The urban jobless rate had remained elevated in the past few weeks and was rising in November. Employment in cities and towns fell by 0.9 million in November even as it increased in rural areas by 2.3 million over the October level.
In a recent article, Vyas wrote, “Urban jobs arguably provide better wages and have a greater share of what are called the organised sectors. Their decline implies a decline in the overall quality of jobs in India.”
While official data showed last week industrial production was stagnating in October, the finance ministry said during the weekend that the gross domestic product, which grew 8.4% in the September quarter, would gain further traction in the remaining quarters of this fiscal.
The strong recovery is evident from 19 of 22 high-frequency indicators in September, October and November, as they crossed the pre-Covid (the corresponding months of FY20) levels, the department of economic affairs said in its report for November. The jobs data by CMIE, which the ministry has contested, is not strictly in agreement with the rosy picture of the economy being painted by the government managers.

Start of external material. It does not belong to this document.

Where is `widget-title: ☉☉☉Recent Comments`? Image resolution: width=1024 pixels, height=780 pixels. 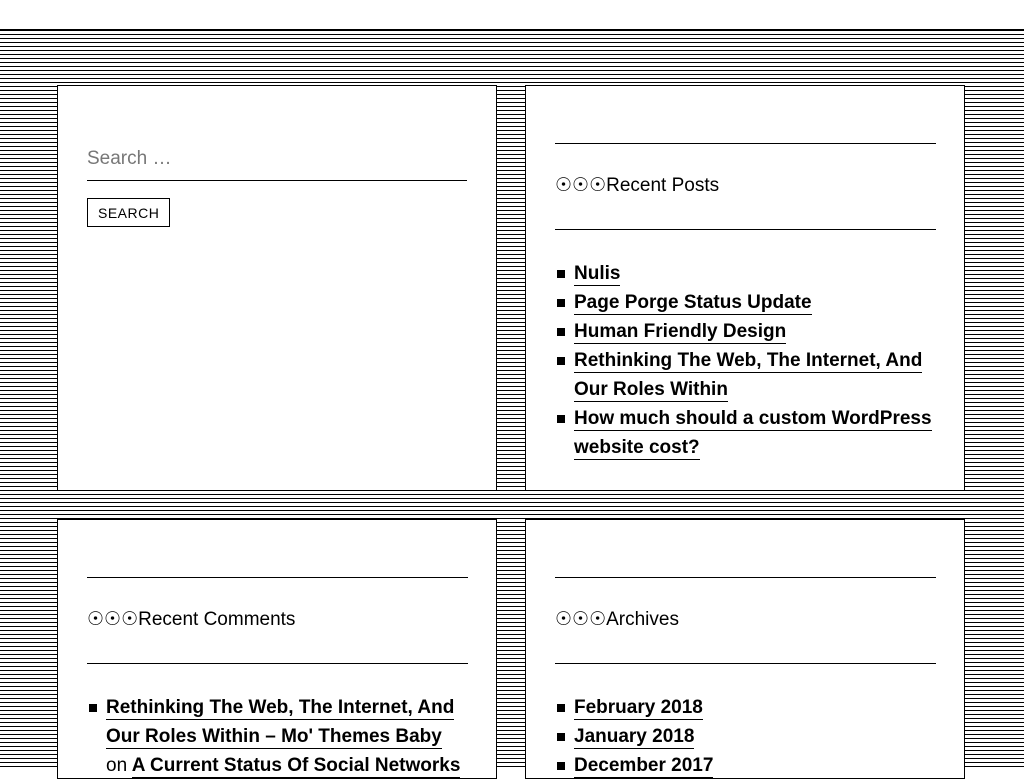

Rachit Mathur, founder & CEO, Avenue Growth, an on-demand work platform, said job losses in travel and hospitality sectors seem to be behind the spike in urban unemployment rate in recent times followed by the education sector. Information technology sector, however, has been witnessing a huge boom.
Amidst the rise in rural unemployment rate, there has also been a fall in employment generation under the Mahatma Gandhi National Rural Employment Guarantee Scheme (MG-NREGS).

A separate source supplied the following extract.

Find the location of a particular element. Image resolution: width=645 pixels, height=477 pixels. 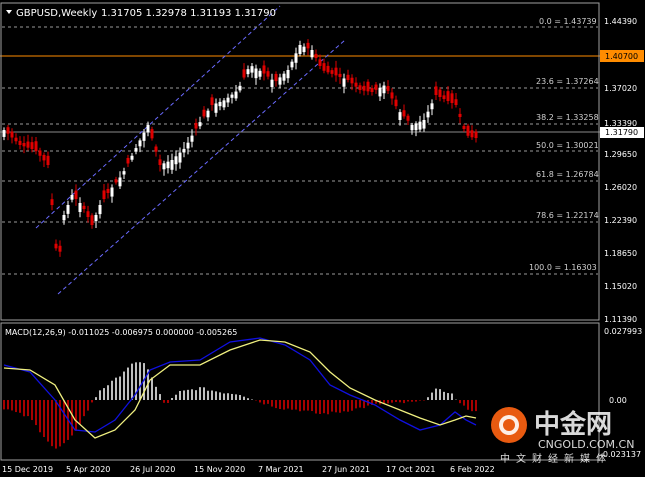

macd-histogram is located at coordinates (240, 406).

The MG-NREGS dashboard shows that person days of work generated under the government’s flagship scheme fell from its peak of over 45 crore in June to 21-22 crore in October-November this year. In the first 13 days of the current month, it fell even further to just 1.5 crore, according to provisional figures (which are often revised upweards). MG-NREGS offers a fallback option for the rural workforce, when jobs are not available elsewhere.